= Page text =
St. Michael, guarding his church

Thursday, May 23, 2013


When mom was here, she wanted to see the bombing sites...and was struck at both how close they were to where I live, and also by how little is left to mark the spot.  I hadn't been back since the bombing, mostly because I needed a bit of space and time to process.  But everything is still there, and seems the same, even if it definitely isn't.

Marathon Sports, site of the first bombing.  The only vestige left is the plywood in the upper window, and the Boston cop standing guard.

The unofficial memorial for Officer Collier on campus, a minute's walk from my office. 

Tuesday, May 21, 2013

French horn

My journey playing horn started with the incredibly eccentric Mr. Okerlund in fifth grade.  I chose to play horn because that's what my mom played, and wouldn't you know, it's not the most popular instrument out there.  This means band teachers are always very encouraging about the whole thing.  I also got to have lessons alone when I started, something that the gaggle of flute players at my school never had. 

And I know there's an incredible picture of the two of us somewhere, I'm pretty sure I have a face full of braces, yikes, but in it's place, one from a concert in elementary school:

I'm not in frequent contact with the two young ladies pictured anymore, but one is working in special ed at a high school and is the new aunt to two cutie pie little kids.  The other was a star softball player for the University of Minnesota and is recently engaged.  (thanks, facebook).

= Material provided =
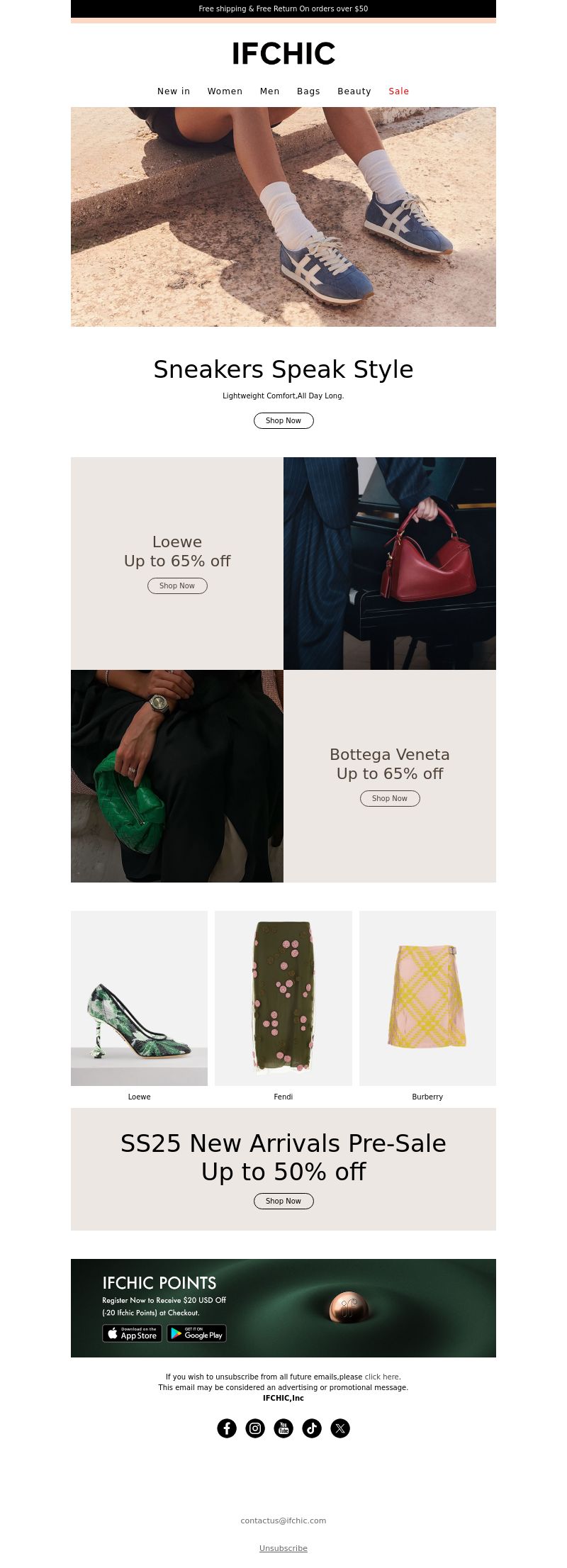Open the New in menu item

click(x=174, y=91)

= Using the information =
1. Copy the blog excerpt word for word from "The unofficial memorial" to "school never had.".
2. In the blog excerpt, why did the writer choose to play the horn?
3. Decide whether each statement agrees with the blog excerpt, answering yes or no and quoting the words that settle it: (a) Marathon Sports was the site of the first bombing. (b) The writer had returned to the bombing sites before mom's visit. (c) The unofficial memorial for Officer Collier is a minute's walk from the writer's office.

= Solutions by task =
1.
The unofficial memorial for Officer Collier on campus, a minute's walk from my office. 

Tuesday, May 21, 2013

French horn

My journey playing horn started with the incredibly eccentric Mr. Okerlund in fifth grade.  I chose to play horn because that's what my mom played, and wouldn't you know, it's not the most popular instrument out there.  This means band teachers are always very encouraging about the whole thing.  I also got to have lessons alone when I started, something that the gaggle of flute players at my school never had.

2. Because that's what the writer's mom played.

3.
(a) Yes: "Marathon Sports, site of the first bombing."
(b) No: "I hadn't been back since the bombing"
(c) Yes: "a minute's walk from my office"